Contrats chinois : miracle ou mirage ?

Objet de tous les fantasmes, le contenu des accords passés avec Pékin a été révélé aux parlementaires. Hold-up du siècle ou partenariat gagnant-gagnant ? Vital Kamerhe, le président de l’Assemblée nationale, livre son opinion.

Publié le 19 mai 2008 Lecture : 5 minutes.

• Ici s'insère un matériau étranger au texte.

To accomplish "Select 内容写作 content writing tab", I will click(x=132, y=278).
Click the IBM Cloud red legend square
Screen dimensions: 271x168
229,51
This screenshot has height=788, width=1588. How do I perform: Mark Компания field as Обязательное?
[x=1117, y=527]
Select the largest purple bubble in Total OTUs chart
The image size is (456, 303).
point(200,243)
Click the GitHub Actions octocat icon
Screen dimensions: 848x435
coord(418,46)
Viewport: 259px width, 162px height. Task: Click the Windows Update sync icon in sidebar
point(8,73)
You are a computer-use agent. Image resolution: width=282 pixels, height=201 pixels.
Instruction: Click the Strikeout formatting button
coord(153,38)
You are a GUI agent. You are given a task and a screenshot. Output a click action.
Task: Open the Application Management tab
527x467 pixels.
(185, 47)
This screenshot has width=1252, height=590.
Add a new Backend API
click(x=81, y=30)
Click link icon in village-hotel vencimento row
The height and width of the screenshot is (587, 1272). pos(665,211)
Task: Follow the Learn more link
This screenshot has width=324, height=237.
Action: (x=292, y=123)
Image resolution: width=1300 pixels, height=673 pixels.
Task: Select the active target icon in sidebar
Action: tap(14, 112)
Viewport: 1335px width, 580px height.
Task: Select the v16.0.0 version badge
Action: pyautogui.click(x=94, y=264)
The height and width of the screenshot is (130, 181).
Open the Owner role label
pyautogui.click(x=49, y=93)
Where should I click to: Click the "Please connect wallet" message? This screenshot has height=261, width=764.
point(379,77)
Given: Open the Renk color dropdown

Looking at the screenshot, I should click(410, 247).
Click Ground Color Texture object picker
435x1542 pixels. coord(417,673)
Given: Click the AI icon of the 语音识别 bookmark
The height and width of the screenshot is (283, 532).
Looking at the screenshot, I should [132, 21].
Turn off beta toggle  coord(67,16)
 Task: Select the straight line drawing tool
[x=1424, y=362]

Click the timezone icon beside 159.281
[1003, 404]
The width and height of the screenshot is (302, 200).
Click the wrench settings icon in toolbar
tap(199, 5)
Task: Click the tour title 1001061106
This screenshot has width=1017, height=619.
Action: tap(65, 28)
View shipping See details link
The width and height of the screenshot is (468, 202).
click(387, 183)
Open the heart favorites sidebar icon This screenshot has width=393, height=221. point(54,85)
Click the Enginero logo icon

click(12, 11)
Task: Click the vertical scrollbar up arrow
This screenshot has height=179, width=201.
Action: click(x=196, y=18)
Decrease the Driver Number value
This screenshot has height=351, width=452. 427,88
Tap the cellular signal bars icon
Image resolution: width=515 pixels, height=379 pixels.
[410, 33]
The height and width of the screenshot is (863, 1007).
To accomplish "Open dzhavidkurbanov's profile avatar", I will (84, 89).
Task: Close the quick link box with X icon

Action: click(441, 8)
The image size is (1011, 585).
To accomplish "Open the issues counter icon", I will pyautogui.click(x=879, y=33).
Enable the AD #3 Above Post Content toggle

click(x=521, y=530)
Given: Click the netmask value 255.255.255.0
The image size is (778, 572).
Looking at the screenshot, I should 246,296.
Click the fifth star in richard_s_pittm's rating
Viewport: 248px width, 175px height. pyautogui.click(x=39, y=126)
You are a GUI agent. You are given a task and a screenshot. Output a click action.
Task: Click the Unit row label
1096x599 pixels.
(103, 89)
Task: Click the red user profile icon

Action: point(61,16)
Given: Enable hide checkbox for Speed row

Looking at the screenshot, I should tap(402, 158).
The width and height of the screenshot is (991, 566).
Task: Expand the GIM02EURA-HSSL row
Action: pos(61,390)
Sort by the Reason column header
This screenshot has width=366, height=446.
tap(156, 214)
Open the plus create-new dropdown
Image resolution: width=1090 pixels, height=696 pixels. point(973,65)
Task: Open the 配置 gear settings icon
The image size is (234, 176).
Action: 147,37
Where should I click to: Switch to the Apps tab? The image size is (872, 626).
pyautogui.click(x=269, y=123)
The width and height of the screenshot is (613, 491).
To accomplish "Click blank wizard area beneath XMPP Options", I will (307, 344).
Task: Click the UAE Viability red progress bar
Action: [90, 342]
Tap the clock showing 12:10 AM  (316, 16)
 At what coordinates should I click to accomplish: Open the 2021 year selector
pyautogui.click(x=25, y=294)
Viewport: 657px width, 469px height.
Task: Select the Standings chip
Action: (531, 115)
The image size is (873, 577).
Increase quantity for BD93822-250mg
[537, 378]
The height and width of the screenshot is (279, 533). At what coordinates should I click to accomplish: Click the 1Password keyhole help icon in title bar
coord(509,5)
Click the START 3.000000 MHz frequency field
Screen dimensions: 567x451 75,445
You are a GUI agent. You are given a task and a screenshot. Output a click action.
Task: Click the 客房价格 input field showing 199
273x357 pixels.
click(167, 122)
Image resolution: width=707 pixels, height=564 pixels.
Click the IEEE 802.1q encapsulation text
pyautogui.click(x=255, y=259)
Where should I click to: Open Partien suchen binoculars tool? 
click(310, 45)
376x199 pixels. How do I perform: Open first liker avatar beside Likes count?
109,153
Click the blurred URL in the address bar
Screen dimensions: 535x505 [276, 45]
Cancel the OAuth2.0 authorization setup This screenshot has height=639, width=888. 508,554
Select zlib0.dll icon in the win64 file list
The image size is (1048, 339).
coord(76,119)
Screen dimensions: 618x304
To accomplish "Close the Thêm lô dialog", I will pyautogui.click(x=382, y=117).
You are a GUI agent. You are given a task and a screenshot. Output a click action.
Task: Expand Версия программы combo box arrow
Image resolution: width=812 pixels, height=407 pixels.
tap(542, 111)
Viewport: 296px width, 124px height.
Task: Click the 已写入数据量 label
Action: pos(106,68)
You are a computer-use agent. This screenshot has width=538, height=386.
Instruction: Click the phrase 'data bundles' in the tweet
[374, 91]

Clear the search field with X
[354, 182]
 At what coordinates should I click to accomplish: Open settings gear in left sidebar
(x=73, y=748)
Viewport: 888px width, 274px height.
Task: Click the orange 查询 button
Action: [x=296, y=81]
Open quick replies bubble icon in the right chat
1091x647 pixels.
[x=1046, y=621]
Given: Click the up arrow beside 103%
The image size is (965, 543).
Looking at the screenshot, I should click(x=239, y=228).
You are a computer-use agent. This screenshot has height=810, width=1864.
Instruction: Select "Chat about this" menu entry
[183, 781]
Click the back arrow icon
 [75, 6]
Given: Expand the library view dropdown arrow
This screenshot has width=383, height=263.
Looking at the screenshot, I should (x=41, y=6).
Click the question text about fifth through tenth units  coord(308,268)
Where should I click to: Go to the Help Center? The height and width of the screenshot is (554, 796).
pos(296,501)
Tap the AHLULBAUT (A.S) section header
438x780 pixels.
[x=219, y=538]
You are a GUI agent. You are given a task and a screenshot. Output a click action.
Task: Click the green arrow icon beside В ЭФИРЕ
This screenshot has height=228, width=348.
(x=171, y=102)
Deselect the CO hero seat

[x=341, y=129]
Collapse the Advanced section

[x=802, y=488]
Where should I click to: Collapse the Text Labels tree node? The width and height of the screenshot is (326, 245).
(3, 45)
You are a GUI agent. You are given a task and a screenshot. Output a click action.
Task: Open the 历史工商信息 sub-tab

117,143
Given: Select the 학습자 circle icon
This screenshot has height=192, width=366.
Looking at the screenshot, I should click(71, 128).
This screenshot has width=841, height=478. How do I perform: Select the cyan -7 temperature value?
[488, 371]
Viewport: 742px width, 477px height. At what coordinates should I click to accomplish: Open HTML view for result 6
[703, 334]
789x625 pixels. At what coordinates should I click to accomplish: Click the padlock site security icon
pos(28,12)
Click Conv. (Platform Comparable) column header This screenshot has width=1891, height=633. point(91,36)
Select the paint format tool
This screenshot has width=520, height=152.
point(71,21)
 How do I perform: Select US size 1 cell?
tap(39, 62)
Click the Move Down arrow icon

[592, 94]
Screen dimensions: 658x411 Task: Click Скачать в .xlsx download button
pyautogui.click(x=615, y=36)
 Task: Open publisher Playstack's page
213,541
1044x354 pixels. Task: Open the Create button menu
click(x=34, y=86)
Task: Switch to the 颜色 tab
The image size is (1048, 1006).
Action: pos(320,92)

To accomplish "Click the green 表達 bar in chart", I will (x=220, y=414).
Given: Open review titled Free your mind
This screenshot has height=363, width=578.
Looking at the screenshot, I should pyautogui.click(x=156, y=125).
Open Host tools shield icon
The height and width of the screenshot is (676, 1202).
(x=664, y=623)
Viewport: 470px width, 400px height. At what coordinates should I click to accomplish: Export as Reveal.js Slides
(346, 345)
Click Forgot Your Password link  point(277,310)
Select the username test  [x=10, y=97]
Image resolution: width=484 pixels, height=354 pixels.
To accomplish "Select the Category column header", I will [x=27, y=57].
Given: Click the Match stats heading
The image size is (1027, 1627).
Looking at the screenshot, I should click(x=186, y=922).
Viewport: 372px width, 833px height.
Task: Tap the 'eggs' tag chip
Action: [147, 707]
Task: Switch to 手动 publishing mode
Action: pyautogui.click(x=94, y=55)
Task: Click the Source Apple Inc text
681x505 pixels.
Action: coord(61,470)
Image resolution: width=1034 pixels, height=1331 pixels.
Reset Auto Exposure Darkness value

Il aura fallu attendre une discussion houleuse à l’Assemblée nationale, du 9 au 13 mai, à Kinshasa, pour en savoir un peu plus sur ces fameux contrats chinois en République démocratique du Congo (RD Congo) dont la première annonce officielle remonte à septembre 2007. Le principe de base est connu : il s’agit de « cash contre minerais » puisque la Chine s’est engagée à financer, sous forme de prêts, de gigantesques travaux. En contrepartie, Pékin se fournira en matières premières. L’accord prévoit donc la construction de plus de 6 000 km de routes, de plus de 3 000 km de chemin de fer, de deux barrages, d’hôpitaux et d’écoles. La direction de la société nationale, la Gécamines, s’est également rendue sur place pour dresser la liste des permis concédés aux Chinois et en évaluer les réserves. Un joint-venture a par ailleurs été créé, détenu à 68 % par un consortium chinois (China Railway Group, Sinohydro et Eximbank) et à 32 % par la Gécamines. Quelque 10,6 millions de tonnes de cuivre et 620 000 tonnes de cobalt seront ainsi livrés à la Chine (voir J.A. nos 2460 et 2467).
Néanmoins, de nombreuses zones d’ombres subsistent. Quel est le montant exact du prêt ? D’autres minerais iront-ils alimenter les usines de l’ancien empire du Milieu ? À combien s’élèvent les travaux effectués par les sociétés chinoises ? Quelles sont leurs obligations fiscales et sociales ? Face à toutes ces questions, l’opposition a accusé le pouvoir « d’avoir bradé les intérêts du pays ». Depuis son exil au Portugal, le chef du Mouvement de libération du Congo (MLC) et candidat malheureux à l’élection présidentielle de 2006, Jean-Pierre Bemba, a dénoncé « le plus grand hold-up du siècle ».
Après avoir obtenu quelques précisions (mais pas tous les éclaircissements demandés), le président de l’Assemblée nationale, membre de la majorité présidentielle, Vital Kamerhe, a joué le jeu du débat parlementaire. Et retenu dix recommandations adressées au gouvernement. En prenant bien soin de ne pas placer en première ligne le chef de l’État, Joseph Kabila. Interview.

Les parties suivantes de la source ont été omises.